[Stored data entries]
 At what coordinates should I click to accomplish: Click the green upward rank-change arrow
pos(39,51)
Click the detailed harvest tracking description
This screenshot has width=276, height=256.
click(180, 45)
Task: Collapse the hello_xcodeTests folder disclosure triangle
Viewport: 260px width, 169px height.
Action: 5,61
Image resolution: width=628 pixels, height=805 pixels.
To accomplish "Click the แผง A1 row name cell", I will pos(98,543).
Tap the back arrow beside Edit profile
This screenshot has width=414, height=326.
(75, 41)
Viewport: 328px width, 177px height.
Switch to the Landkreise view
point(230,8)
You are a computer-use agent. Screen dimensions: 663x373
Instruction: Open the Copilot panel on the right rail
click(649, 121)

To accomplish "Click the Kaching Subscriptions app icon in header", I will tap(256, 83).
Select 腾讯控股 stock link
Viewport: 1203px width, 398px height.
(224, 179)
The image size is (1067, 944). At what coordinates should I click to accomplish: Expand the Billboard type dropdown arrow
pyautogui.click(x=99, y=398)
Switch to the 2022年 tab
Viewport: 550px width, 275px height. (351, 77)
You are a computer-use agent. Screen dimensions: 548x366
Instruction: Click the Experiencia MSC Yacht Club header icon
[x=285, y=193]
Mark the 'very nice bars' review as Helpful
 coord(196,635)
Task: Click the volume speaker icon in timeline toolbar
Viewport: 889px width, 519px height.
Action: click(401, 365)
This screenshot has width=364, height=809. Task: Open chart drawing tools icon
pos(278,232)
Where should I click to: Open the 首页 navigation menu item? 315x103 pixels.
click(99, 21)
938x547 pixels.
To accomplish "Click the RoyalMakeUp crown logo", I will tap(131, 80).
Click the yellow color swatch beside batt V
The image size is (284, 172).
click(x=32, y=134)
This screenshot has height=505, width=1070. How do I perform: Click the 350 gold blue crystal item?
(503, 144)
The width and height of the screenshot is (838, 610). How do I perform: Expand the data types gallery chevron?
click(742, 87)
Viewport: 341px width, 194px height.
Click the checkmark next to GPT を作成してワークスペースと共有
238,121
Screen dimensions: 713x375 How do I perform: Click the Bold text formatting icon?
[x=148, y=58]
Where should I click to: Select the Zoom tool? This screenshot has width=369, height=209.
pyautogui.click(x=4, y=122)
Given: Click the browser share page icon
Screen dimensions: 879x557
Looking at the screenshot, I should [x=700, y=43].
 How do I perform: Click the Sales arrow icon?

[Task requirements] Once you reach the line with "You are a computer-use agent. Screen dimensions: 548x366" in the data above, copy it and every line after it exactly, up to and including the line with "Click the yellow color swatch beside batt V".

[Response to this exercise]
You are a computer-use agent. Screen dimensions: 548x366
Instruction: Click the Experiencia MSC Yacht Club header icon
[x=285, y=193]
Mark the 'very nice bars' review as Helpful
 coord(196,635)
Task: Click the volume speaker icon in timeline toolbar
Viewport: 889px width, 519px height.
Action: click(401, 365)
This screenshot has width=364, height=809. Task: Open chart drawing tools icon
pos(278,232)
Where should I click to: Open the 首页 navigation menu item? 315x103 pixels.
click(99, 21)
938x547 pixels.
To accomplish "Click the RoyalMakeUp crown logo", I will tap(131, 80).
Click the yellow color swatch beside batt V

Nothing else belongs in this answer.